IAsyncEnumerator.Current returns null when enumerators collection is not casted to a List

995 Views Asked by At

The first function is designed to enable linq to execute lambda functions safely in parallel (even the async void ones).

So you can do collection.AsParallel().ForAllASync(async x => await x.Action).

The second function is designed to enable you to combine and execute multiple IAsyncEnumerables in parallel and return their results as quick as possible.
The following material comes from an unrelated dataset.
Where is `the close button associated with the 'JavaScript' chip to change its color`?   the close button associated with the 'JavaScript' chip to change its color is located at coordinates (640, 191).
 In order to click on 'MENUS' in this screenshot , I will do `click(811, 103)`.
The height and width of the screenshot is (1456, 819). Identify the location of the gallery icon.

I have the following code:

    public static async Task ForAllAsync<TSource>(
        this ParallelQuery<TSource> source, 
        Func<TSource, Task> selector,
        int? maxDegreeOfParallelism = null)
    {
        int maxAsyncThreadCount = maxDegreeOfParallelism ?? Math.Min(System.Environment.ProcessorCount, 128);
        using SemaphoreSlim throttler = new SemaphoreSlim(maxAsyncThreadCount, maxAsyncThreadCount);

        IEnumerable<Task> tasks = source.Select(async input =>
        {
            await throttler.WaitAsync().ConfigureAwait(false);
            
            try
            {
                await selector(input).ConfigureAwait(false);
            }
            finally
            {
                throttler.Release();
            }
        });

        await Task.WhenAll(tasks).ConfigureAwait(true);
    }

    public static async IAsyncEnumerable<T> ForAllAsync<TSource, T>(
        this ParallelQuery<TSource> source,
        Func<TSource, IAsyncEnumerable<T>> selector,
        int? maxDegreeOfParallelism = null,
        [EnumeratorCancellation]CancellationToken cancellationToken = default) 
        where T : new()
    {
        IEnumerable<(IAsyncEnumerator<T>, bool)> enumerators = 
            source.Select(x => (selector.Invoke(x).GetAsyncEnumerator(cancellationToken), true)).ToList();

        while (enumerators.Any())
        {
            await enumerators.AsParallel()
                .ForAllAsync(async e => e.Item2 = (await e.Item1.MoveNextAsync()), maxDegreeOfParallelism)
                .ConfigureAwait(false);
            foreach (var enumerator in enumerators)
            {
                yield return enumerator.Item1.Current;
            }
            enumerators = enumerators.Where(e => e.Item2);
        }
    }

If I remove the "ToList()" from the second function, yield return starts to return null as enumerator.Item1.Current tends to be null, despite enumerator.Item2 (the result from MoveNextAsync()) being true.

Why?

1

There are 1 best solutions below

0
On BEST ANSWER

This is a classic case of deferred execution. Every time you invoke an evaluating method on a non-materialized IEnumerable<>, it does the work to materialize the IEnumerable. In this case that's re-invoking your selector and creating new instances of the tasks that await the GetAsyncEnumerator calls.

With the call to .ToList() you materialize the IEnumerable. Without it, materialization occurs with with every call to .Any(), the call to ForAllAsync(), and at your foreach loop.

The same behavior can be reproduced minimally like this:

var enumerable = new[] { 1 }.Select(_ => Task.Delay(10));
await Task.WhenAll(enumerable);
Console.WriteLine(enumerable.First().IsCompleted); // False
enumerable = enumerable.ToList();
await Task.WhenAll(enumerable);
Console.WriteLine(enumerable.First().IsCompleted); // True

In the first call to enumerable.First(), we end up with a different task instance than the one that we awaited in the line before it.

In the second call, we're using the same instance because the Task was already materialized into a List.